» HOW TO COMPLETE THIS TASK
Begin at the line containing "Where should I click to: Select" and retype each line through the end of the records exactly. Include nothing else and no pictures.

═════ MATERIAL FOR THIS TASK

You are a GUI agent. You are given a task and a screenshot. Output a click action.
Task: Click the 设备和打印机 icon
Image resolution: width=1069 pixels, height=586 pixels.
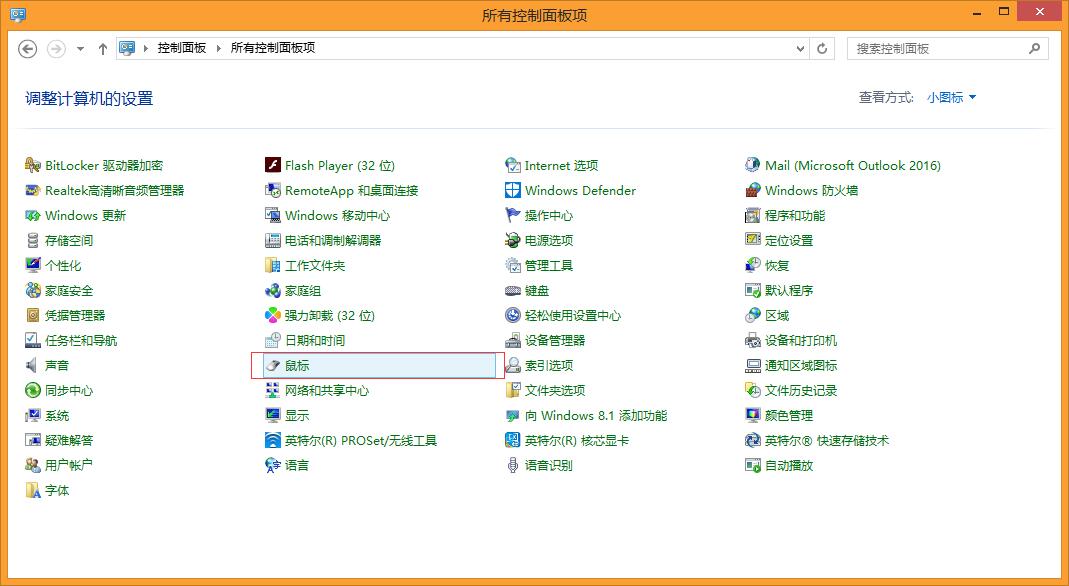click(754, 341)
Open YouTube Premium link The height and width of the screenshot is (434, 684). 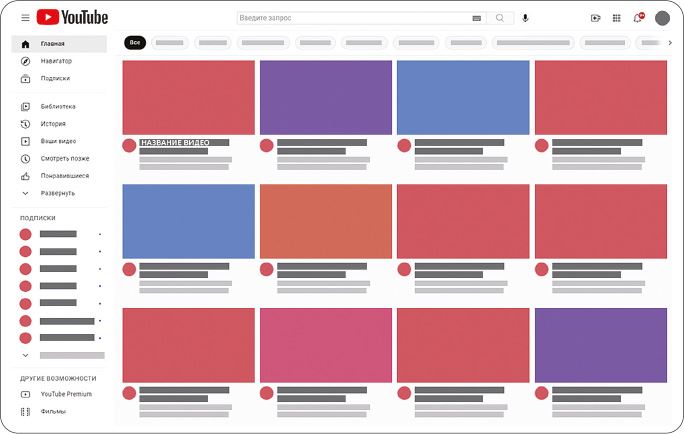tap(65, 394)
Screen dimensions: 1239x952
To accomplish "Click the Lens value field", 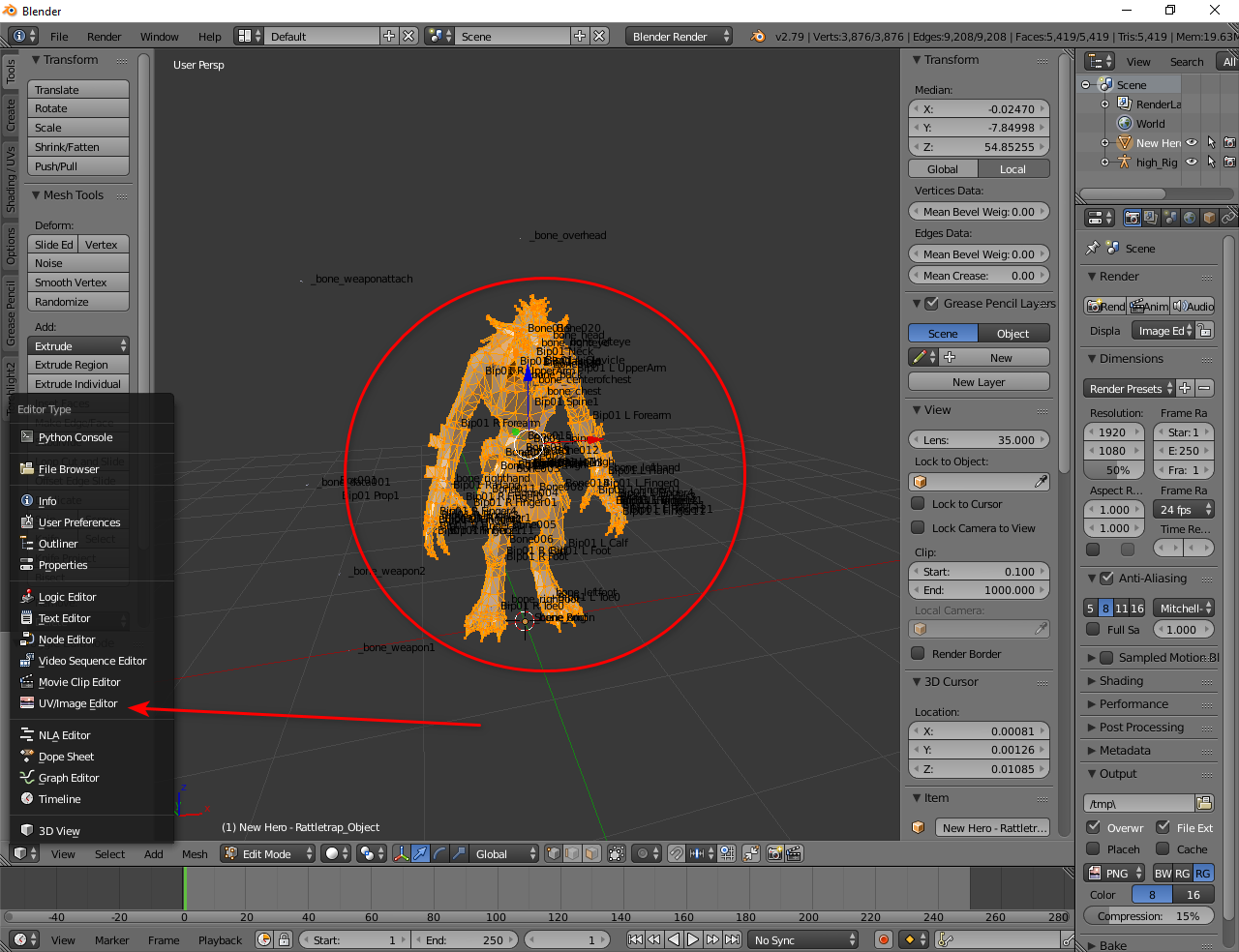I will click(x=979, y=440).
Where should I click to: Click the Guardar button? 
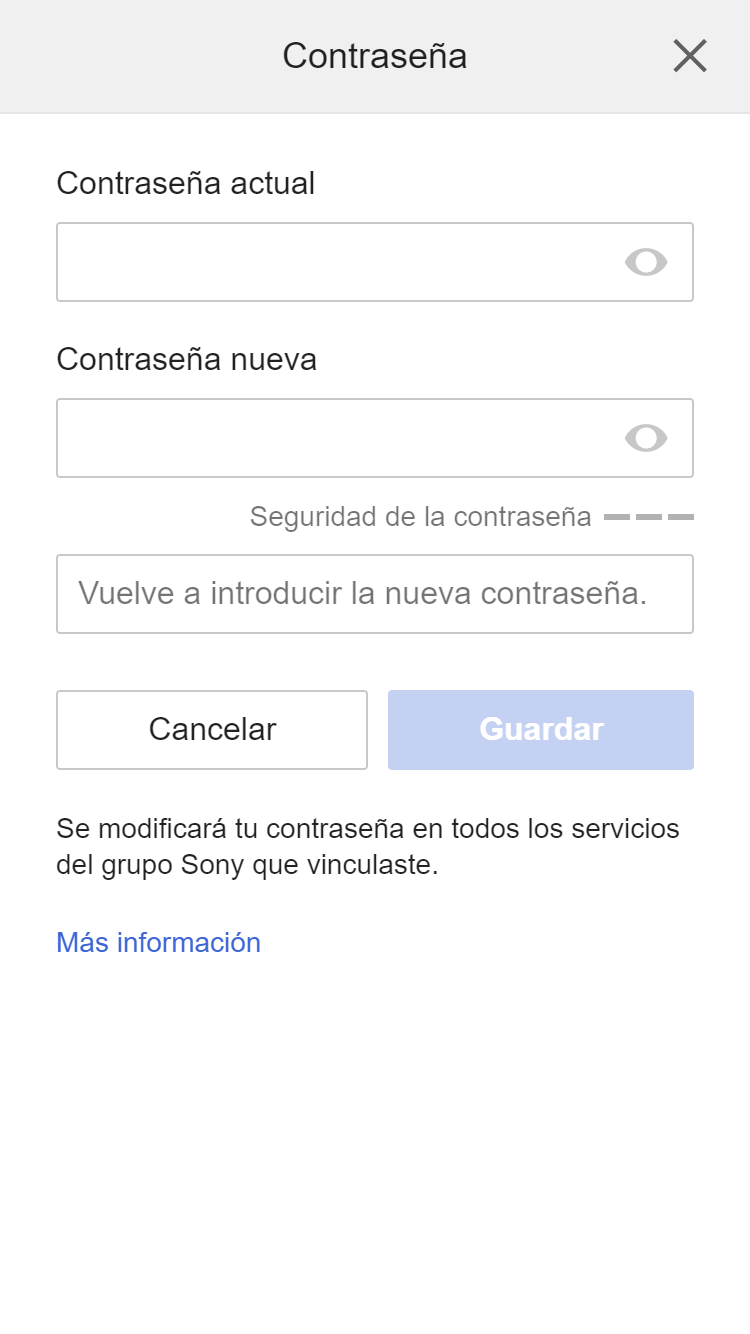(540, 730)
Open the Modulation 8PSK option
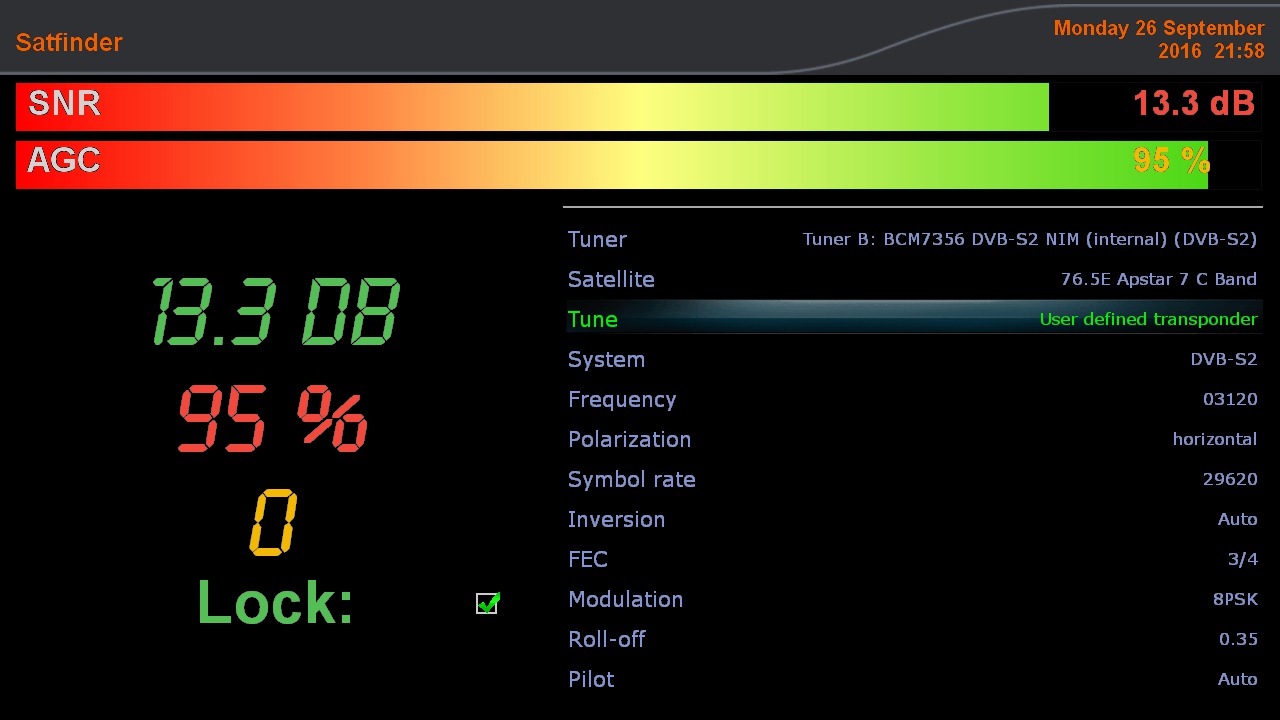Screen dimensions: 1280x720 click(x=912, y=600)
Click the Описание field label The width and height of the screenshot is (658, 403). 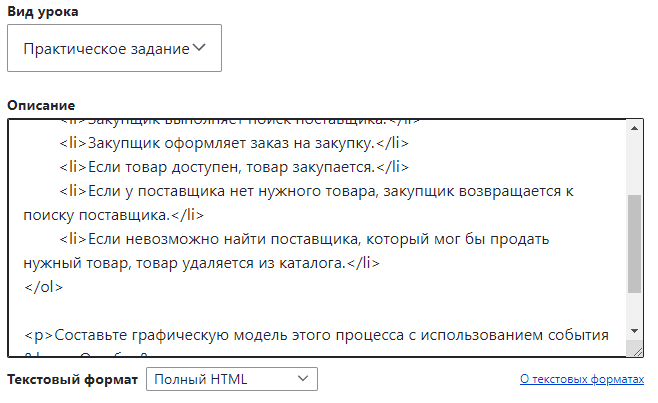pyautogui.click(x=41, y=105)
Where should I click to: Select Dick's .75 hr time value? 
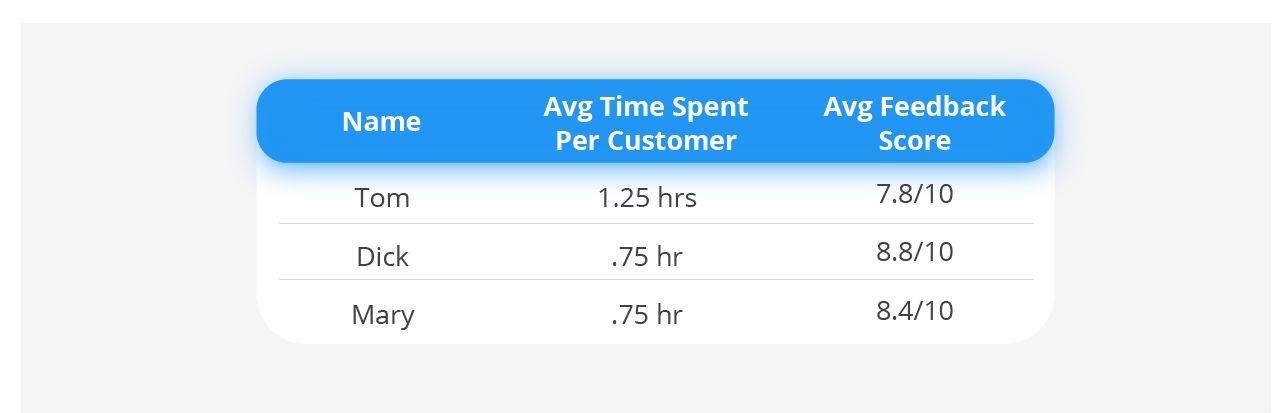coord(647,256)
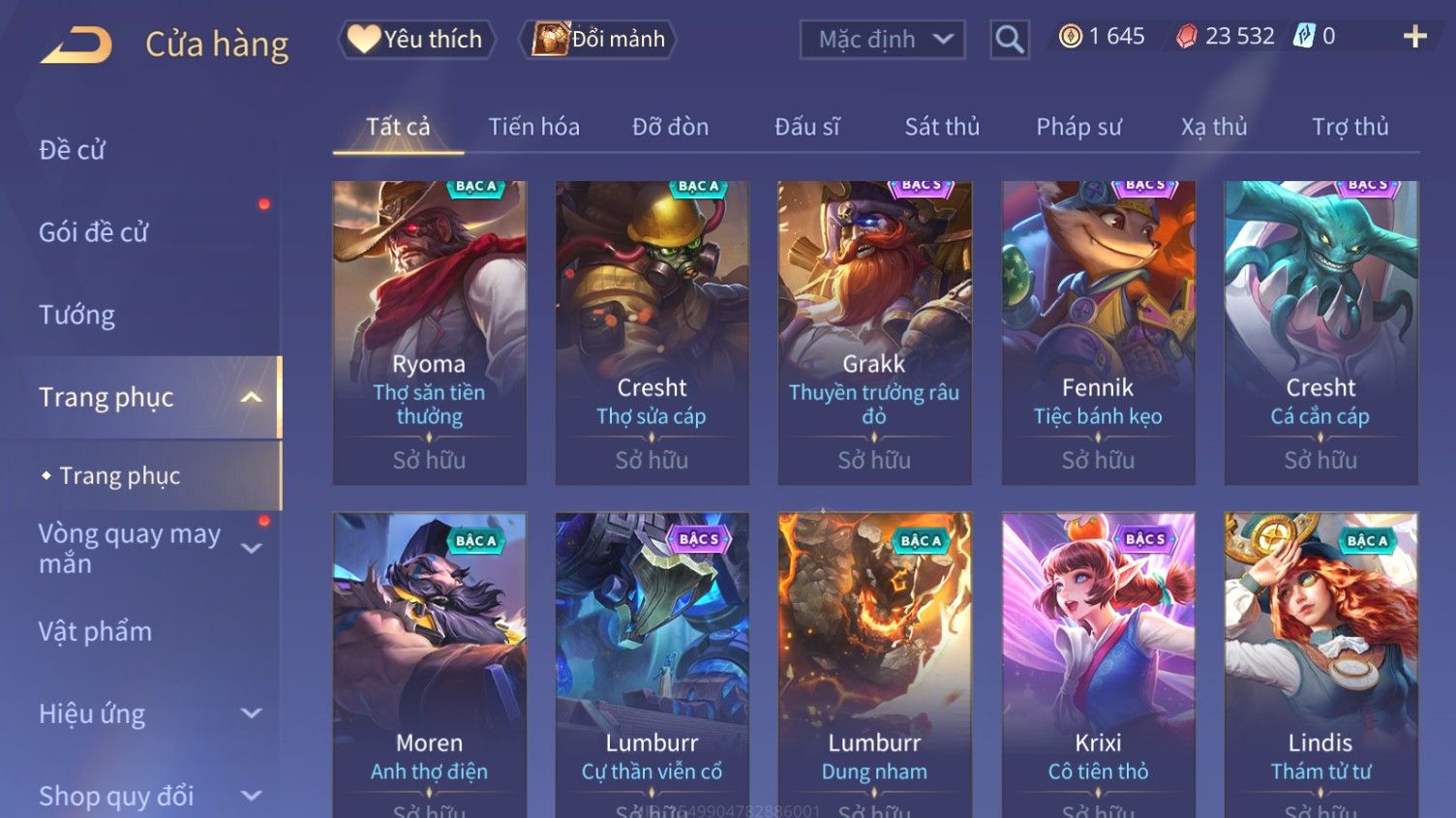Open the Tướng sidebar menu
The width and height of the screenshot is (1456, 818).
point(77,315)
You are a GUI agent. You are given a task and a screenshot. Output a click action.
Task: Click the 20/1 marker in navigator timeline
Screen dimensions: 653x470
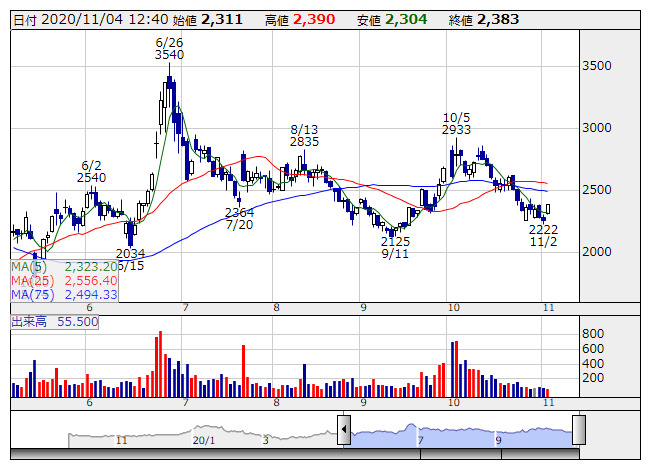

══════════

» EXPECTED OUTPUT
Where should I click to: Select Dick's .75 hr time value? 
coord(647,256)
Open the Tướng sidebar menu
The width and height of the screenshot is (1456, 818).
point(77,315)
You are a GUI agent. You are given a task and a screenshot. Output a click action.
Task: Click the 20/1 marker in navigator timeline
Screen dimensions: 653x470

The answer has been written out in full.